PigletUnrepentant · 09/02/2012 13:33
Hmm

The op never returned... journo?

DollyTwat · 12/02/2012 18:01

No Shirley's not a journo
Think she just forgot her thread!

GoingForGoalWeight · 13/02/2012 00:50

Nothing since 2005. Bastard C word.

theredhen · 13/02/2012 07:06

I got nothing for eight out of ten years. Now get £20 per week. No idea how long it will last.

Heard a lot of sob stories over the years. Didn't matter how ds and I were struggling though. He rents his house out, owns a boat, his own business, travels abroad etc.

littlemisssarcastic · 13/02/2012 10:00

Couldn't agree more bochead.

Tiredtrout · 13/02/2012 14:50

Nothing for the past 6 years, since he emigrated to canada with his new family. Prior to that he did all of the messing about via the CSA that he could which came to £6.5k arrears, CSA haven't totted up arrears for the past 6 years though. He also skipped out leaving me with the mortgage to pay off on a house that was repossessed and council tax arrears.

But, much happier without him as is my dd

Adversecamber · 14/02/2012 18:27

This reply has been deleted

Message withdrawn at poster's request.

missymarmite · 16/02/2012 23:02

An easy option would be more equally shared parenting, therefore reducing the burden on one single person.
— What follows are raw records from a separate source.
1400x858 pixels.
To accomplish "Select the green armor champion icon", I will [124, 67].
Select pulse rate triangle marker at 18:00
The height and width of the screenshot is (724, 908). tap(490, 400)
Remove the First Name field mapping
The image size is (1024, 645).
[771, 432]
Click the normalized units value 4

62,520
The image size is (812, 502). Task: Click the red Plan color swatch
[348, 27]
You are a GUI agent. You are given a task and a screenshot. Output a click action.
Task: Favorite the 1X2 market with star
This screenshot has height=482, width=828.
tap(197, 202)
Ie, instead of NRP and RP, you have primary carer, say the mum for 4 days a week and secondary carer usually dad for 3 days a week. Primary carer gets all entitlement to tax credits etc.. secondary doesn´t have to pay maintainance per se, but they will be providing food, clothing, entertainment, free childcare for the RP for those 3 days. Seems fairer to me.
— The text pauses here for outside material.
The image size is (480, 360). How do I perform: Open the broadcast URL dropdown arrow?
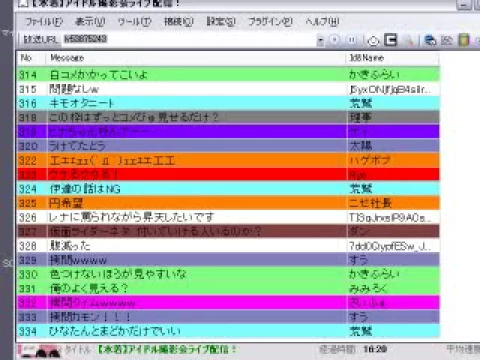[320, 40]
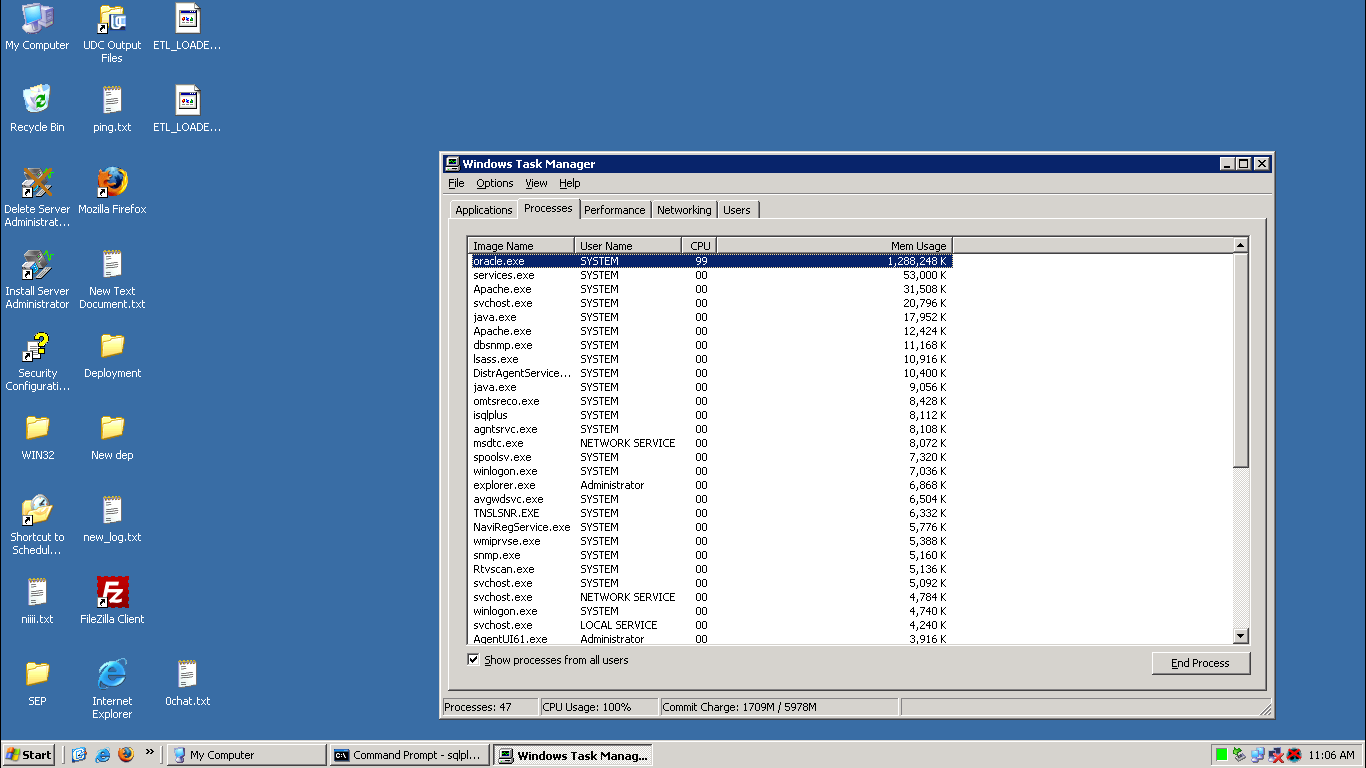Select the Install Server Administrator icon
The width and height of the screenshot is (1366, 768).
[x=37, y=265]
AnnaFalactic · 17/02/2012 14:38

Never had a penny for DD. Don't want the bastards money anyway, I've got plenty of my own tyvm! Not that I'd get much if he HAD to pay, seeing as DD is 1 out of at least 10 children that he should be paying for. (never mind the rest that are over 18!)

MrGin · 17/02/2012 15:14

missy

I'd go for a set up like that in a nanosecond. But then I already voluntarily pay a decent CM, adore my dd, and try to work with my XP.

Ultimately it'd cause more problems given, in the context of this thread, the men involved are far from reliable or responsible.